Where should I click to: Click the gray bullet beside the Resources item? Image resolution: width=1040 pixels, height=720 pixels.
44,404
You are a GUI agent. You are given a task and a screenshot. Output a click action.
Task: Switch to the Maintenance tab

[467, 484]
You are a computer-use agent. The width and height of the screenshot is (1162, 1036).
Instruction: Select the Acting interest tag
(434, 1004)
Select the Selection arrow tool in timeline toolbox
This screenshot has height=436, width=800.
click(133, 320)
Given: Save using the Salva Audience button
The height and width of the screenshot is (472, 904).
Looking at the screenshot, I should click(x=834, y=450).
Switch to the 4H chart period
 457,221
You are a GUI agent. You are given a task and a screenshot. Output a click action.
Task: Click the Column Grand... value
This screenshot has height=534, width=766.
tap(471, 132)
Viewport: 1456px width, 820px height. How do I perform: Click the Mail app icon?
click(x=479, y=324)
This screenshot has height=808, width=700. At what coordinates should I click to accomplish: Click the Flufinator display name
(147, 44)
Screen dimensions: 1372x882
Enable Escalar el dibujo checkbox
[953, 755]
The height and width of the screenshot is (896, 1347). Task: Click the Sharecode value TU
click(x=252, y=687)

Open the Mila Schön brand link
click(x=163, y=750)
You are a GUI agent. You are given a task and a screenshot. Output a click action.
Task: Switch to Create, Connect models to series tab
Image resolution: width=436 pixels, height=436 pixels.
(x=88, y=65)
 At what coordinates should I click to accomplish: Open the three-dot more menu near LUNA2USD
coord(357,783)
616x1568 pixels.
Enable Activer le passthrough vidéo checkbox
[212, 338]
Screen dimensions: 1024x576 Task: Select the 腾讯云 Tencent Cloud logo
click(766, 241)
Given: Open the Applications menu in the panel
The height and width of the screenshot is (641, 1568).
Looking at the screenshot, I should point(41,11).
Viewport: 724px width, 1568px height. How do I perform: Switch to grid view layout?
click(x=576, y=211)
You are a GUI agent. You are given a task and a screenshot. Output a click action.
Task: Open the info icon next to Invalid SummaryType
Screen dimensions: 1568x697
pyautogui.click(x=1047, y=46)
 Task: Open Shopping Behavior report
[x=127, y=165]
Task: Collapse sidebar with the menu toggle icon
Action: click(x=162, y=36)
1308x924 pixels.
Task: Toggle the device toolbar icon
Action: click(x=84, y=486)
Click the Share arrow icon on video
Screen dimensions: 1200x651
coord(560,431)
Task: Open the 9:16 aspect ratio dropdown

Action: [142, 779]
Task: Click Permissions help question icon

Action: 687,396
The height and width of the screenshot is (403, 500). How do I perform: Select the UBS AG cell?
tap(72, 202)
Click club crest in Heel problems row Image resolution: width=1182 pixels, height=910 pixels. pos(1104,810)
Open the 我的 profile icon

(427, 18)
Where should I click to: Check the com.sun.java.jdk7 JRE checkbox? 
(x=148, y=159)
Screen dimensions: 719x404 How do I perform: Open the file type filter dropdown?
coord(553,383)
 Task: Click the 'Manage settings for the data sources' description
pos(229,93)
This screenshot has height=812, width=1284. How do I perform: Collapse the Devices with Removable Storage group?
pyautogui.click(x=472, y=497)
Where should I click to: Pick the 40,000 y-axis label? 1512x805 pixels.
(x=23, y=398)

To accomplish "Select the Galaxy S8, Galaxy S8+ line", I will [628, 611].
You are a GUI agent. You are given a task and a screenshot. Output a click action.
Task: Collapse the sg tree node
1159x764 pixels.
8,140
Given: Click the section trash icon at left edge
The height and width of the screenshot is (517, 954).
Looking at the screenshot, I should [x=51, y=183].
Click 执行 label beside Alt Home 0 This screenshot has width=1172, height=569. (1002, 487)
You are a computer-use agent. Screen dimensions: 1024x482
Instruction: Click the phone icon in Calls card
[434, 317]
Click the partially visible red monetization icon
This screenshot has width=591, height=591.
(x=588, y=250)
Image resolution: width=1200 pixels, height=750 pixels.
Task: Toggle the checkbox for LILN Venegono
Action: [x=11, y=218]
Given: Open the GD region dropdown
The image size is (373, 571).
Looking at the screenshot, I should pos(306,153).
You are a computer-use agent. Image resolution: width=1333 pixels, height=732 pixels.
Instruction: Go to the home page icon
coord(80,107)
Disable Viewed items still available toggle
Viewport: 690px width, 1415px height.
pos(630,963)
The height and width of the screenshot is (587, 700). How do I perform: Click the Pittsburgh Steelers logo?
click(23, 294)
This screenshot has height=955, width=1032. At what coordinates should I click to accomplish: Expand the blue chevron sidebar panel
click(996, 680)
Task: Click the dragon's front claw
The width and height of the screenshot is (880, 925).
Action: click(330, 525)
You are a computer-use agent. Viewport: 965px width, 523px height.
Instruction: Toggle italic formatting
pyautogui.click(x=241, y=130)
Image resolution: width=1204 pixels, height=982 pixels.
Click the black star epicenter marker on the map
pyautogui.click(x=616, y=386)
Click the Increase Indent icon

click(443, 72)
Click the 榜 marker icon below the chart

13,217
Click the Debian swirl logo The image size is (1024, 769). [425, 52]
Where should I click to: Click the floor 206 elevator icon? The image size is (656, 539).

▬▬▬

■ **What to do**
Line by line, retype the whole listing exactly.

■ **Solution**
Where should I click to: Click the gray bullet beside the Resources item? Image resolution: width=1040 pixels, height=720 pixels.
44,404
You are a GUI agent. You are given a task and a screenshot. Output a click action.
Task: Switch to the Maintenance tab

[467, 484]
You are a computer-use agent. The width and height of the screenshot is (1162, 1036).
Instruction: Select the Acting interest tag
(434, 1004)
Select the Selection arrow tool in timeline toolbox
This screenshot has height=436, width=800.
click(133, 320)
Given: Save using the Salva Audience button
The height and width of the screenshot is (472, 904).
Looking at the screenshot, I should click(x=834, y=450).
Switch to the 4H chart period
 457,221
You are a GUI agent. You are given a task and a screenshot. Output a click action.
Task: Click the Column Grand... value
This screenshot has height=534, width=766.
tap(471, 132)
Viewport: 1456px width, 820px height. How do I perform: Click the Mail app icon?
click(x=479, y=324)
This screenshot has height=808, width=700. At what coordinates should I click to accomplish: Click the Flufinator display name
(147, 44)
Screen dimensions: 1372x882
Enable Escalar el dibujo checkbox
[953, 755]
The height and width of the screenshot is (896, 1347). Task: Click the Sharecode value TU
click(x=252, y=687)

Open the Mila Schön brand link
click(x=163, y=750)
You are a GUI agent. You are given a task and a screenshot. Output a click action.
Task: Switch to Create, Connect models to series tab
Image resolution: width=436 pixels, height=436 pixels.
(x=88, y=65)
 At what coordinates should I click to accomplish: Open the three-dot more menu near LUNA2USD
coord(357,783)
616x1568 pixels.
Enable Activer le passthrough vidéo checkbox
[212, 338]
Screen dimensions: 1024x576 Task: Select the 腾讯云 Tencent Cloud logo
click(766, 241)
Given: Open the Applications menu in the panel
The height and width of the screenshot is (641, 1568).
Looking at the screenshot, I should point(41,11).
Viewport: 724px width, 1568px height. How do I perform: Switch to grid view layout?
click(x=576, y=211)
You are a GUI agent. You are given a task and a screenshot. Output a click action.
Task: Open the info icon next to Invalid SummaryType
Screen dimensions: 1568x697
pyautogui.click(x=1047, y=46)
 Task: Open Shopping Behavior report
[x=127, y=165]
Task: Collapse sidebar with the menu toggle icon
Action: click(x=162, y=36)
1308x924 pixels.
Task: Toggle the device toolbar icon
Action: click(x=84, y=486)
Click the Share arrow icon on video
Screen dimensions: 1200x651
coord(560,431)
Task: Open the 9:16 aspect ratio dropdown

Action: [142, 779]
Task: Click Permissions help question icon

Action: 687,396
The height and width of the screenshot is (403, 500). How do I perform: Select the UBS AG cell?
tap(72, 202)
Click club crest in Heel problems row Image resolution: width=1182 pixels, height=910 pixels. pos(1104,810)
Open the 我的 profile icon

(427, 18)
Where should I click to: Check the com.sun.java.jdk7 JRE checkbox? 
(x=148, y=159)
Screen dimensions: 719x404 How do I perform: Open the file type filter dropdown?
coord(553,383)
 Task: Click the 'Manage settings for the data sources' description
pos(229,93)
This screenshot has height=812, width=1284. How do I perform: Collapse the Devices with Removable Storage group?
pyautogui.click(x=472, y=497)
Where should I click to: Pick the 40,000 y-axis label? 1512x805 pixels.
(x=23, y=398)

To accomplish "Select the Galaxy S8, Galaxy S8+ line", I will [628, 611].
You are a GUI agent. You are given a task and a screenshot. Output a click action.
Task: Collapse the sg tree node
1159x764 pixels.
8,140
Given: Click the section trash icon at left edge
The height and width of the screenshot is (517, 954).
Looking at the screenshot, I should [x=51, y=183].
Click 执行 label beside Alt Home 0 This screenshot has width=1172, height=569. (1002, 487)
You are a computer-use agent. Screen dimensions: 1024x482
Instruction: Click the phone icon in Calls card
[434, 317]
Click the partially visible red monetization icon
This screenshot has width=591, height=591.
(x=588, y=250)
Image resolution: width=1200 pixels, height=750 pixels.
Task: Toggle the checkbox for LILN Venegono
Action: [x=11, y=218]
Given: Open the GD region dropdown
The image size is (373, 571).
Looking at the screenshot, I should pos(306,153).
You are a computer-use agent. Image resolution: width=1333 pixels, height=732 pixels.
Instruction: Go to the home page icon
coord(80,107)
Disable Viewed items still available toggle
Viewport: 690px width, 1415px height.
pos(630,963)
The height and width of the screenshot is (587, 700). How do I perform: Click the Pittsburgh Steelers logo?
click(23, 294)
This screenshot has height=955, width=1032. At what coordinates should I click to accomplish: Expand the blue chevron sidebar panel
click(996, 680)
Task: Click the dragon's front claw
The width and height of the screenshot is (880, 925).
Action: click(330, 525)
You are a computer-use agent. Viewport: 965px width, 523px height.
Instruction: Toggle italic formatting
pyautogui.click(x=241, y=130)
Image resolution: width=1204 pixels, height=982 pixels.
Click the black star epicenter marker on the map
pyautogui.click(x=616, y=386)
Click the Increase Indent icon

click(443, 72)
Click the 榜 marker icon below the chart

13,217
Click the Debian swirl logo The image size is (1024, 769). [425, 52]
Where should I click to: Click the floor 206 elevator icon? The image size is (656, 539).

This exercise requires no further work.